Filling and accessing continuous memory

Hello all,

My G30 application works fine using large collections of arrays and structs but I want to go smaller and faster.

I do not need the extra memory used to reference my arrays because my program essentially just computes what the next element to run through a short process should be. So instead I would have small arrays holding a few key memory addresses needed to compute which of many many memory addresses I need. No need to store every address used because the data is continuous in nature with a few options to branch around.

So the question: Is it possible for me to accesses memory directly in a word aligned manner on the G30?

Thank you Kindly

Yes using register class but I do not think this is going to help you.

@ Gus - Thanks Gus. Do you think you could elaborate on why this wouldn’t help me?

Perhaps it would help if I make this analogy:

Let’s say my application is a video player for a choose your own adventure video series. So all the video frames are stored in continues memory cells ( because my frames are 32 bits). Typically the player just plays a frame then increments the address by 4. Occasionally an address is identified as a stopping point and based on user interaction a different memory address can be chosen instead of the next one. This way I’m only storing references to the beginning and end addresses of let’s call them video clips.

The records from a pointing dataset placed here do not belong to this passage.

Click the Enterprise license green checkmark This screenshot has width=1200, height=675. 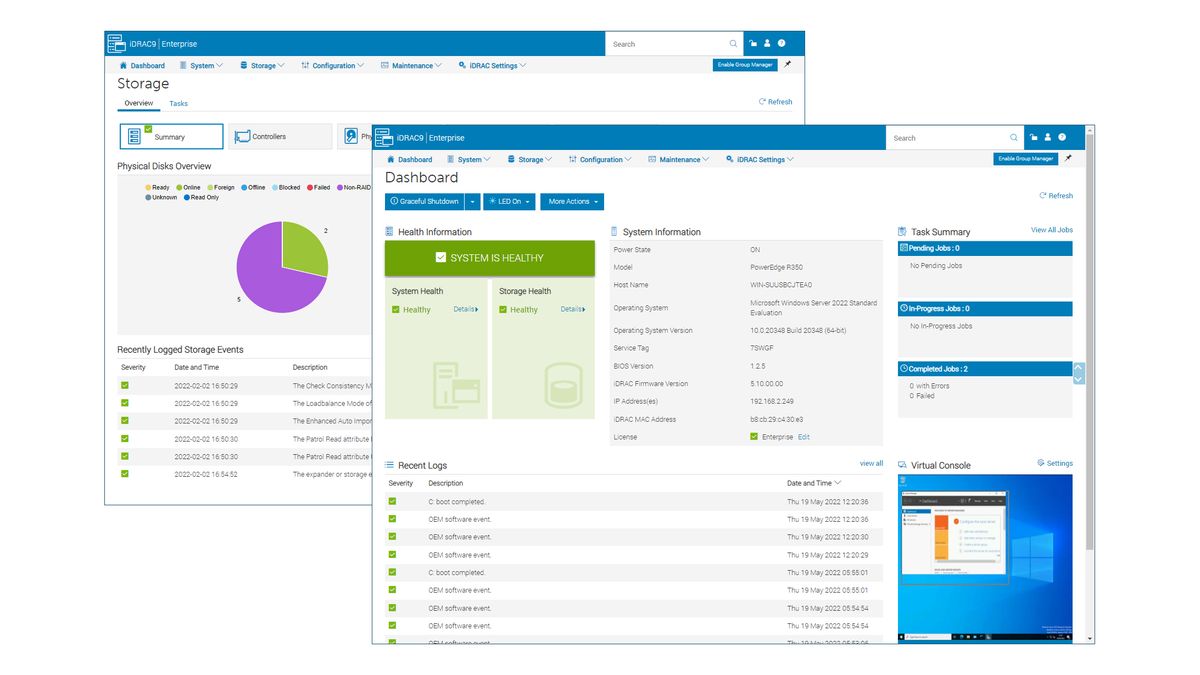754,437
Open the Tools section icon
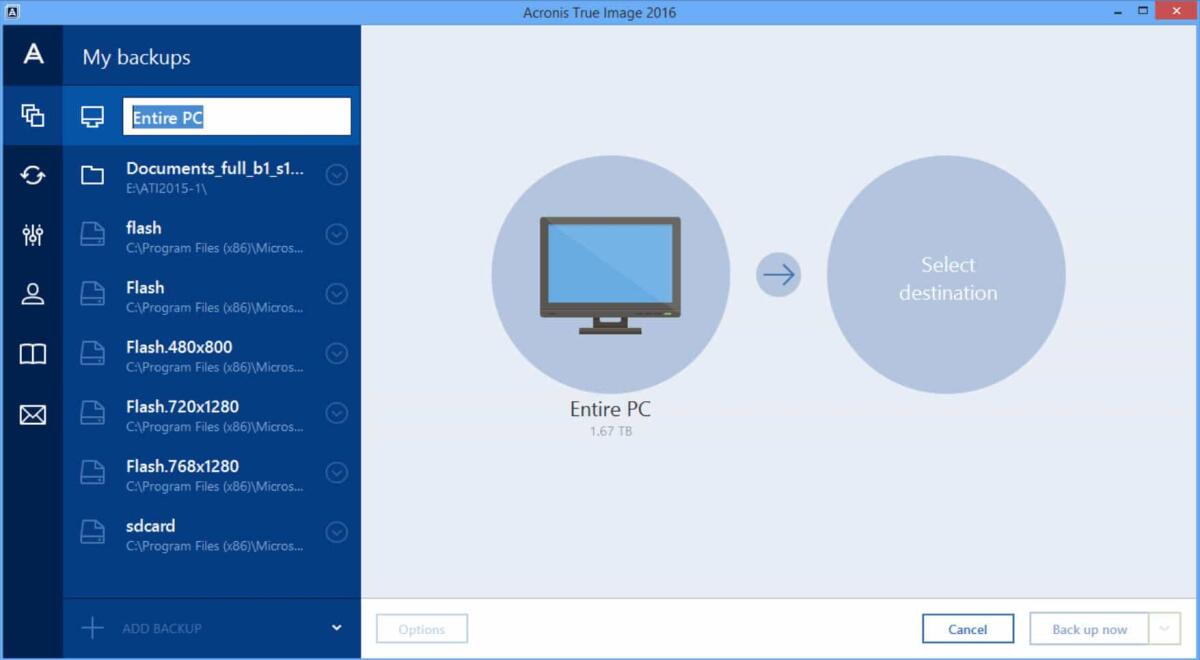Screen dimensions: 1200x660 [x=32, y=236]
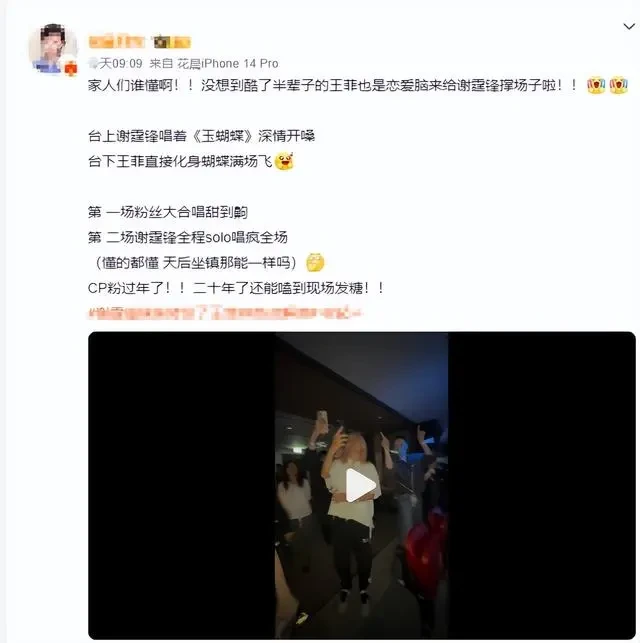
Task: Open the post options chevron menu
Action: click(629, 27)
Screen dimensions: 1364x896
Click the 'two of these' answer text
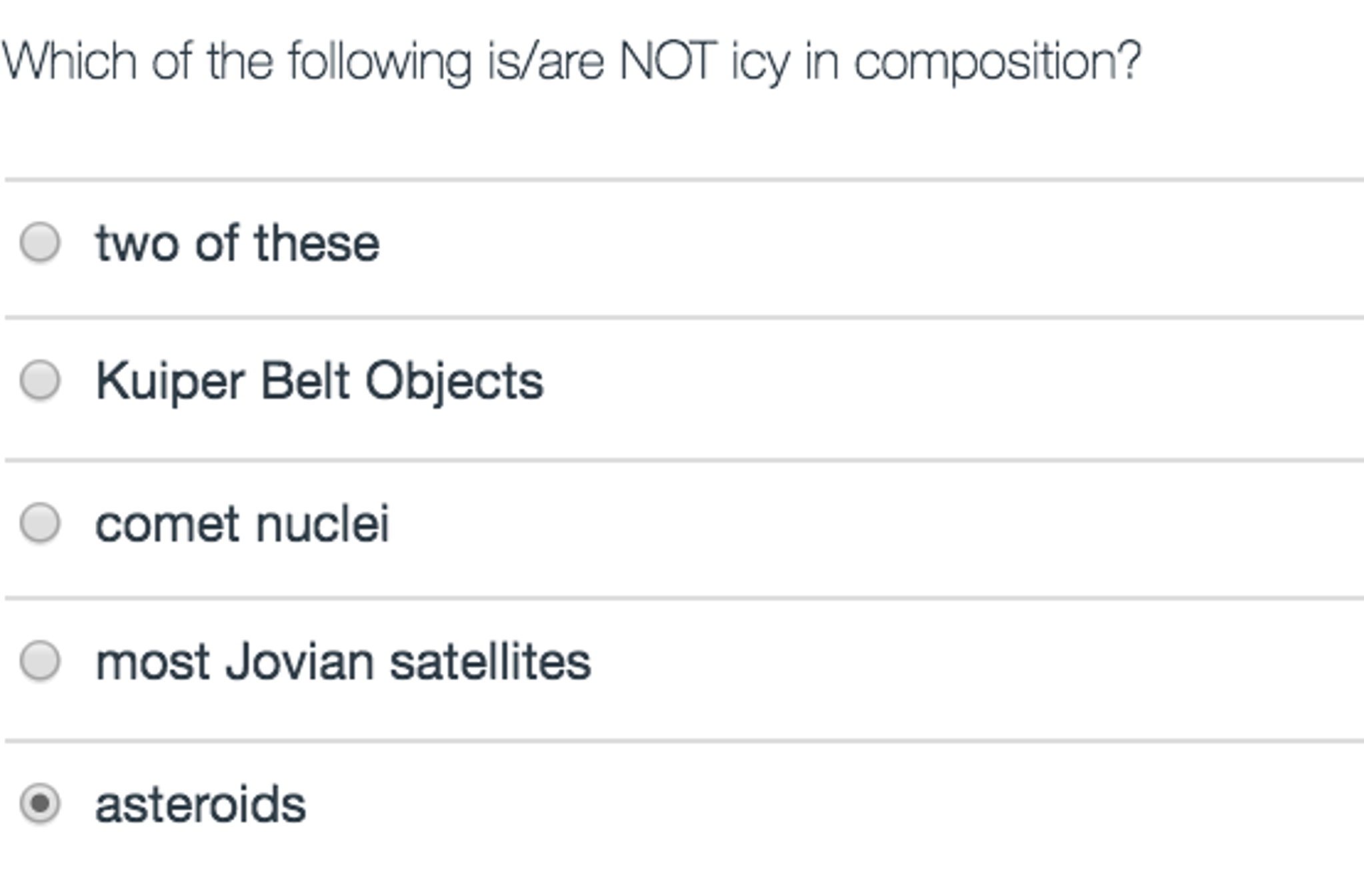click(237, 244)
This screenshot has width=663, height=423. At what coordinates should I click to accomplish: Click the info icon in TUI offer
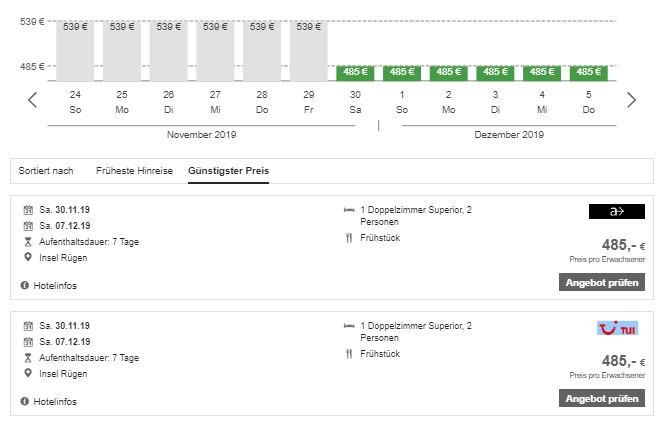tap(24, 402)
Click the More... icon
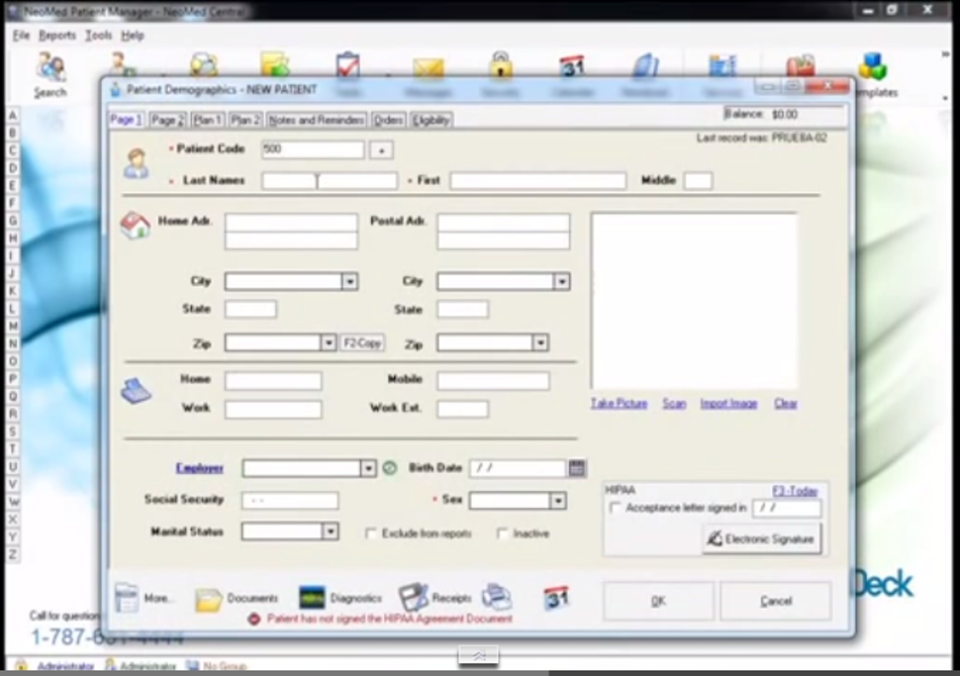 click(x=128, y=596)
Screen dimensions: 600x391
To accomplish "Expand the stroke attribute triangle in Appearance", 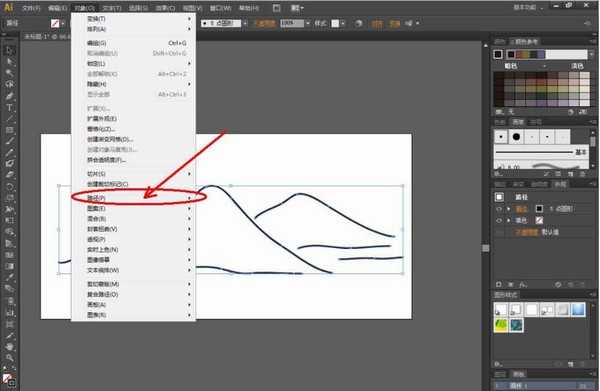I will pos(509,209).

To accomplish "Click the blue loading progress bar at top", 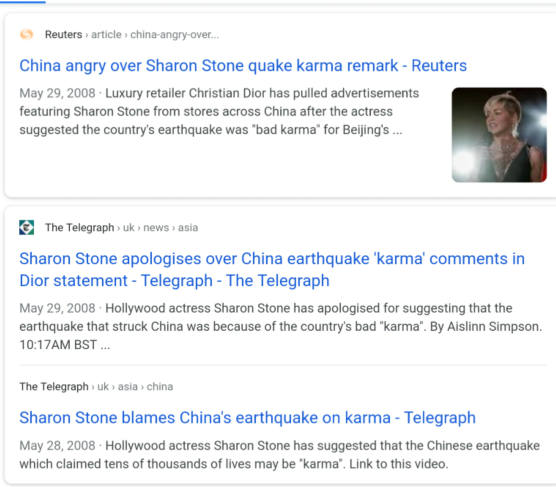I will [x=23, y=1].
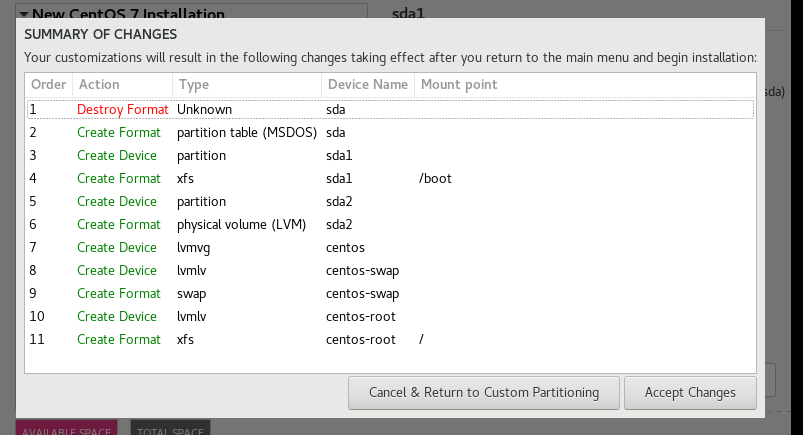Viewport: 803px width, 435px height.
Task: Click Accept Changes button
Action: pos(689,392)
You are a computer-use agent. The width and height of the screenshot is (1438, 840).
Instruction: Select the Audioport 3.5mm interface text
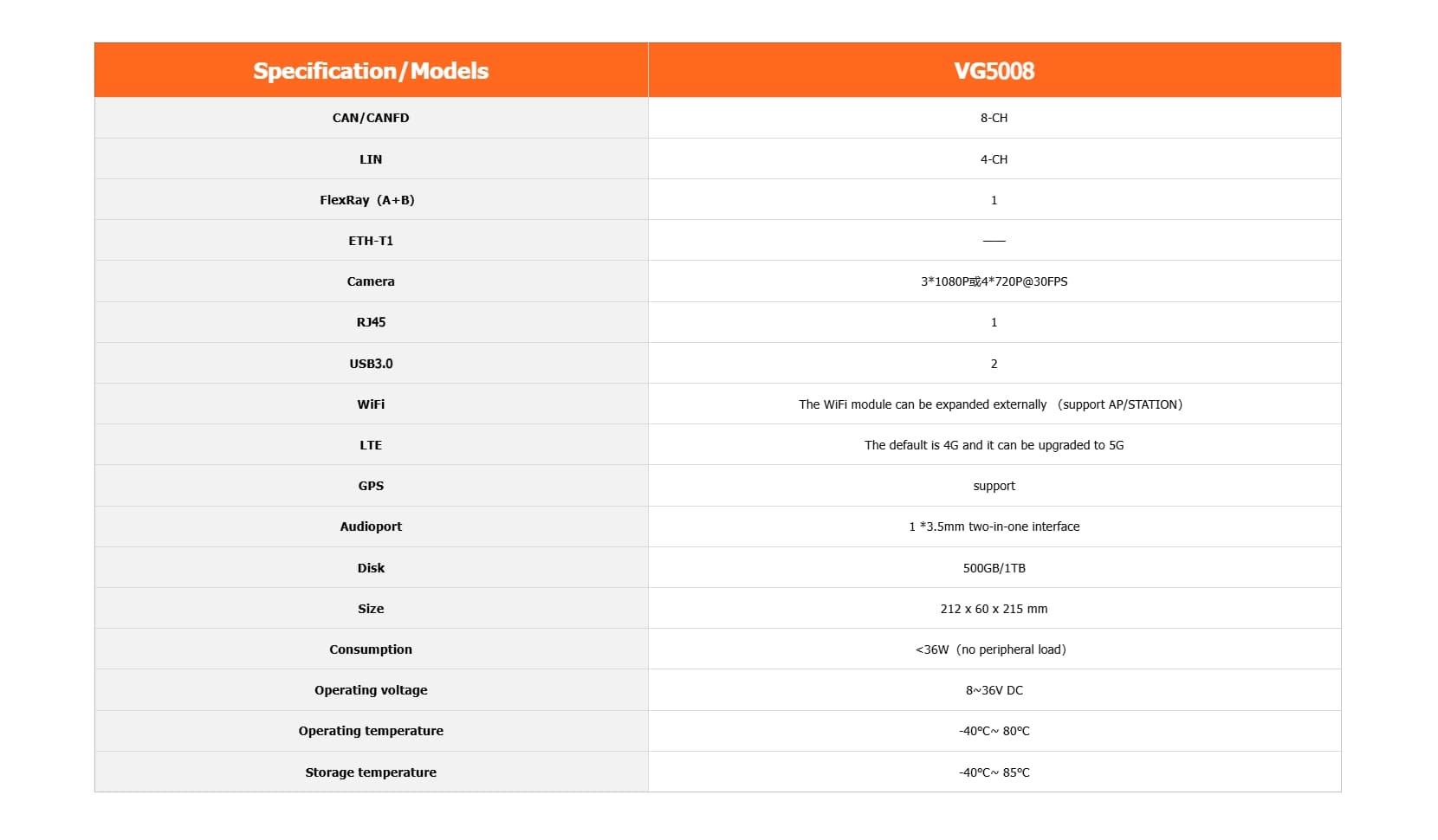pos(994,527)
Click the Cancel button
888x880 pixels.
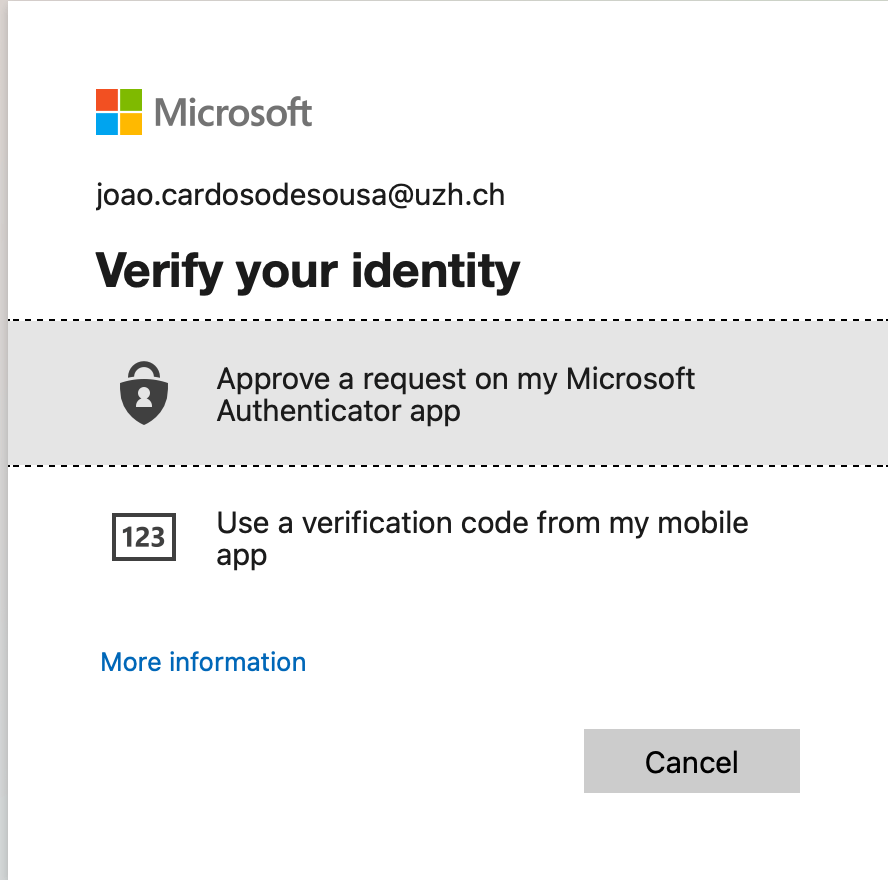click(691, 761)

Using register class to make this happen would not reduce my ram usage as compared to using an Array which holds references to every entry?

Register class does a lot of operations to get you to the memory. It will be slow. I am not sure there is a way today to cover what you need. Maybe TinyCLR will cover that?

@ Gus - Okay thank you for that. To go back to my analogy the frame rate is not super fast or consistent. Ten or so milliseconds period at the fastest, usually about 50, but the other threads need their time too. I’ll have to experiment with the register class and see if any hit to latency outweighs the gain in free RAM. Appreciate the suggestion.

@ jwizard93 - while you can access memory via the register class, you will not be able to do anything with it. NETMFis also allocating memory, and their is no way to coordinate memory usage.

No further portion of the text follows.